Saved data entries

● ● ● ● ● ● ●

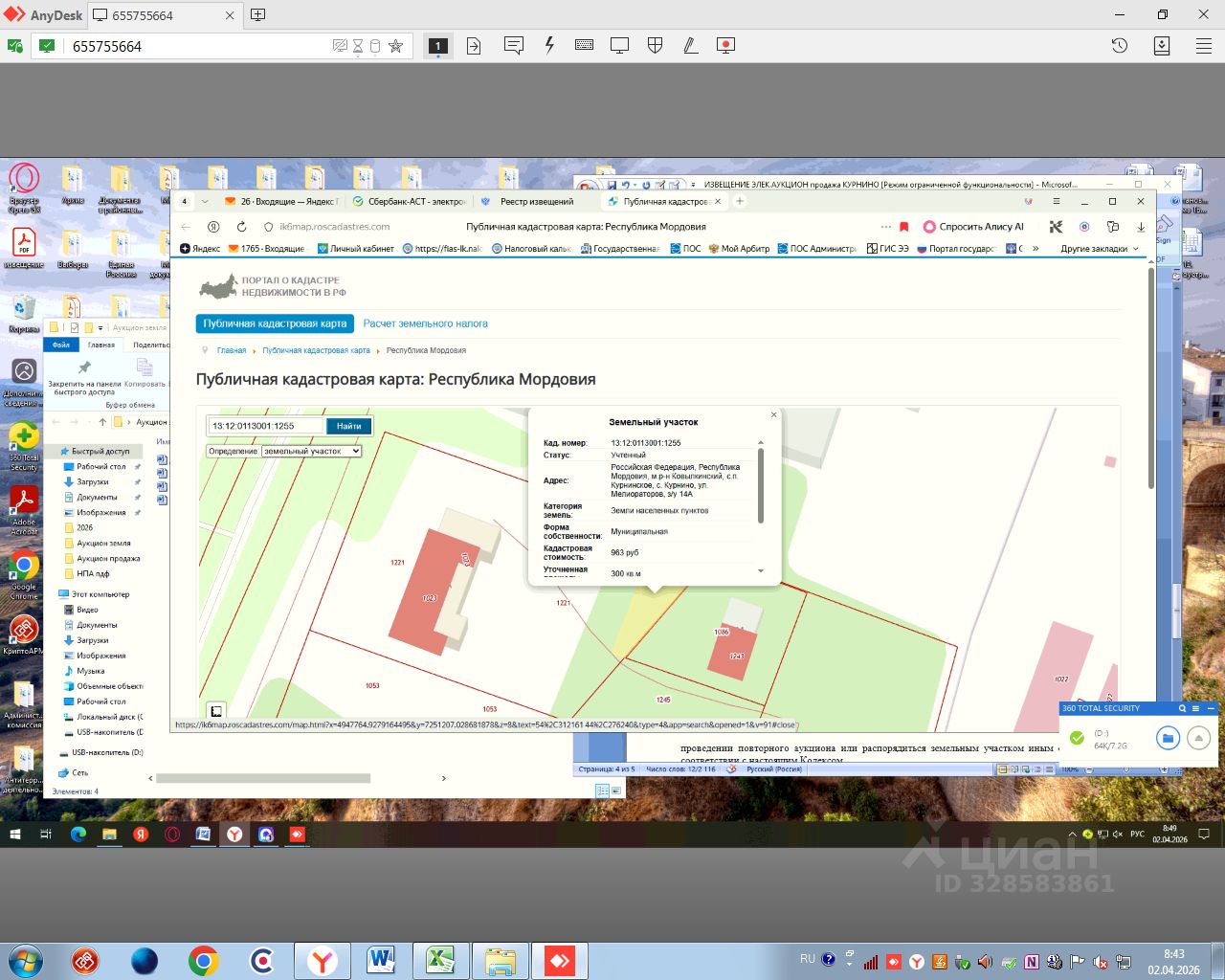Click the cadastral number search field
Image resolution: width=1225 pixels, height=980 pixels.
point(266,426)
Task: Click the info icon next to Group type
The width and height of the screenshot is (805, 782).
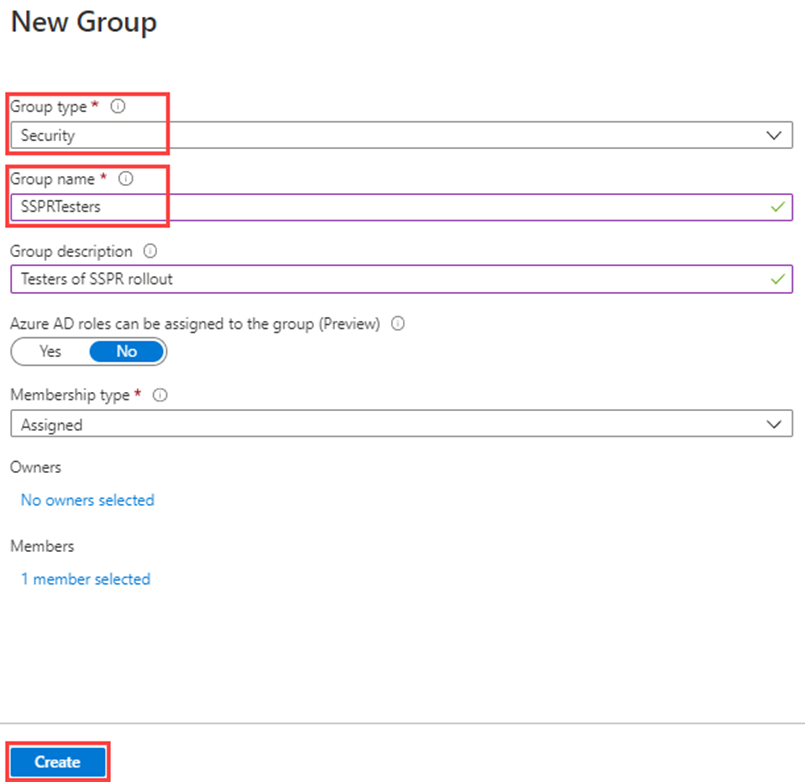Action: click(x=117, y=106)
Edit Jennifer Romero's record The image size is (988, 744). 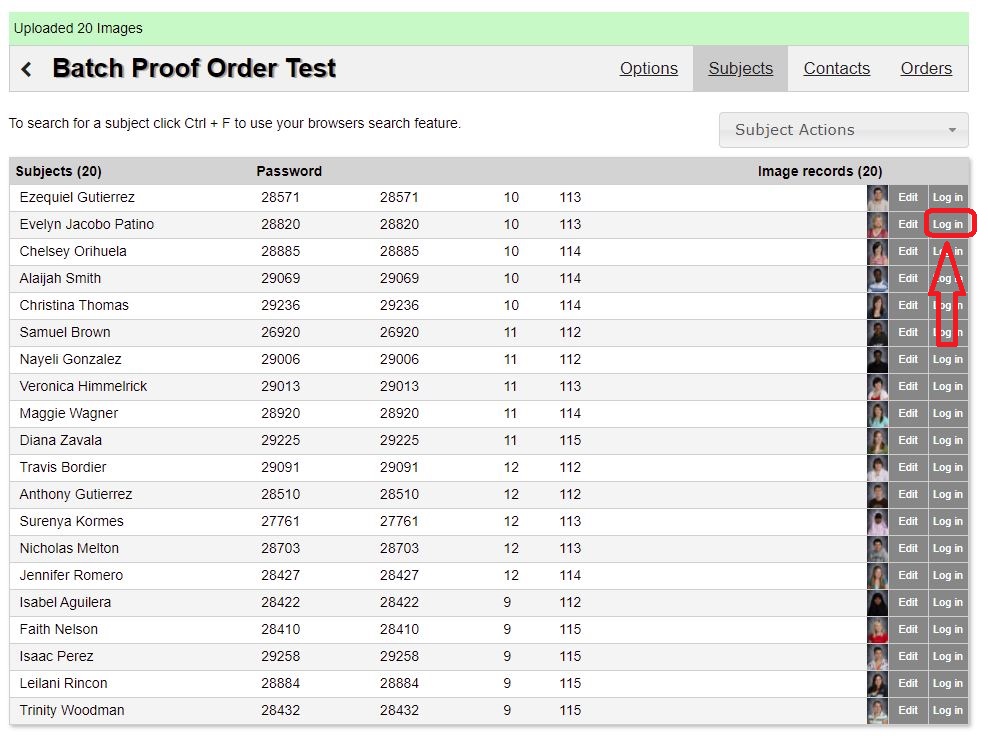tap(908, 576)
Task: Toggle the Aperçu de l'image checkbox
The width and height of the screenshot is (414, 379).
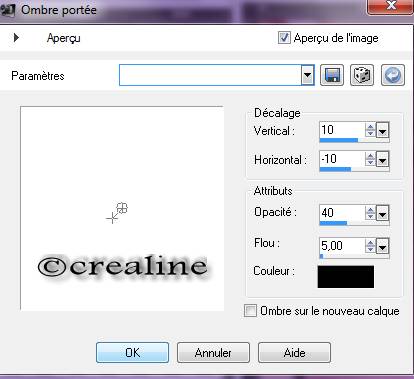Action: [x=284, y=38]
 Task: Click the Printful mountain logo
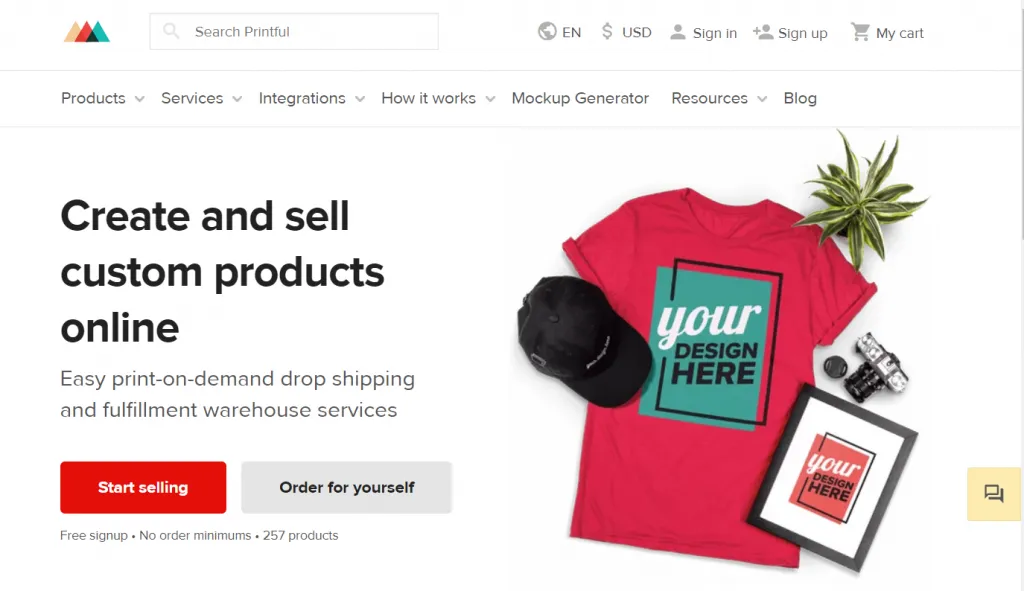[87, 31]
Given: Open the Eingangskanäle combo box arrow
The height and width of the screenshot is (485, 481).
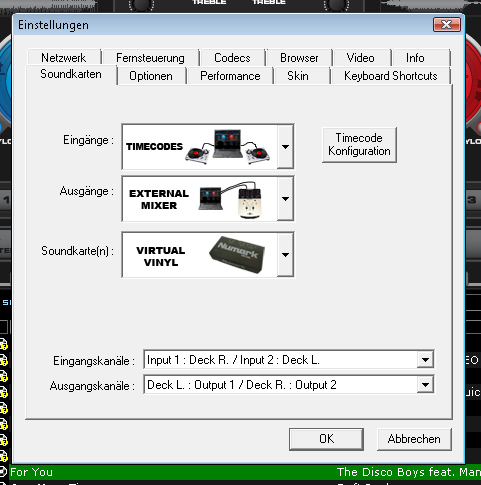Looking at the screenshot, I should [425, 360].
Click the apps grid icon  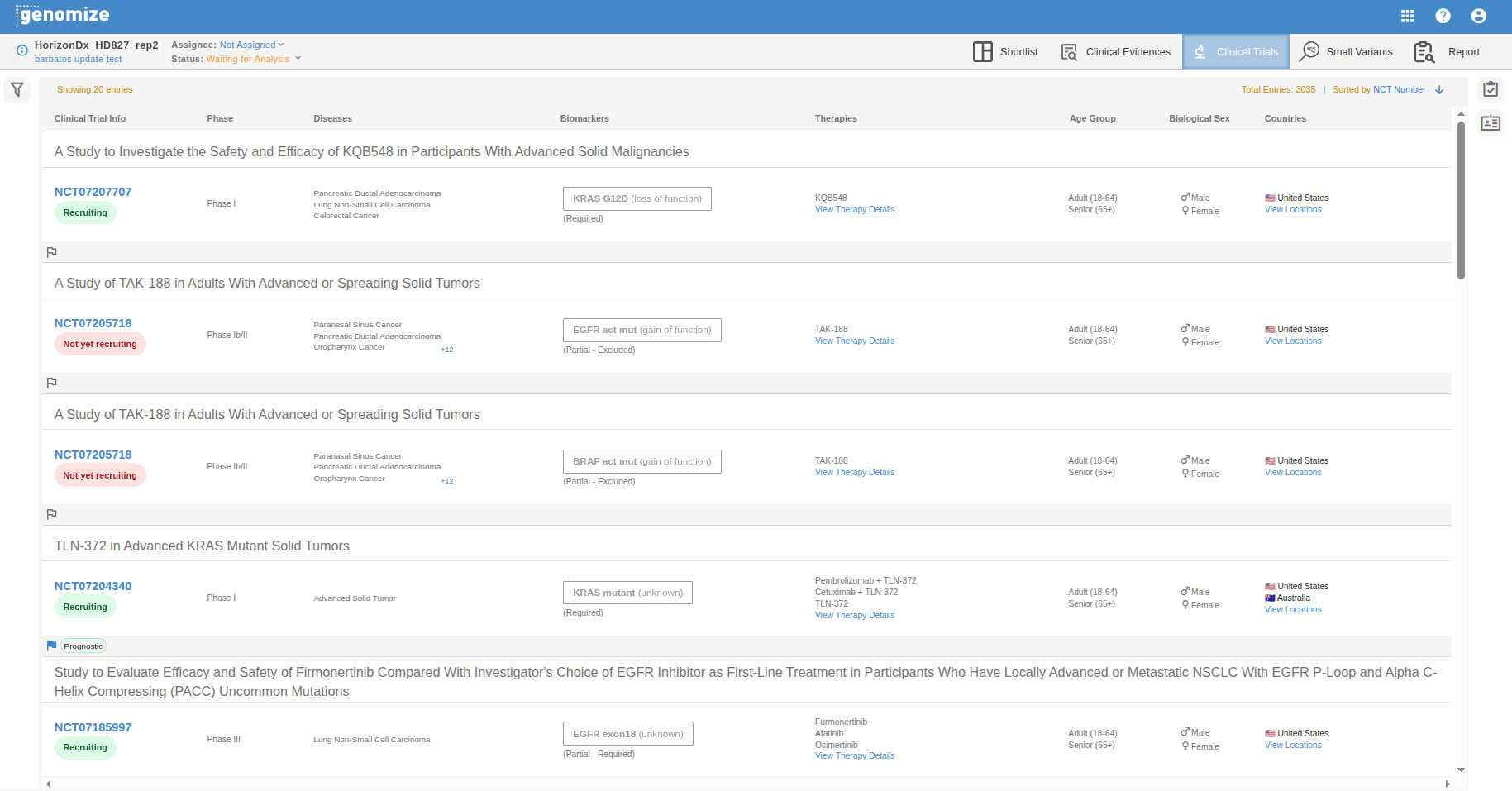pyautogui.click(x=1407, y=16)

● ● ● ● ● ● ●

### Prompt
From the data above, return exactly the lines from the one with "Task: Toggle the Aperçu de l'image checkbox" up to and including the one with "Given: Open the". Pictures do not go in the copy.

### Solution
Task: Toggle the Aperçu de l'image checkbox
The width and height of the screenshot is (414, 379).
Action: [x=284, y=38]
 Task: Click the Printful mountain logo
[87, 31]
Given: Open the Eingangskanäle combo box arrow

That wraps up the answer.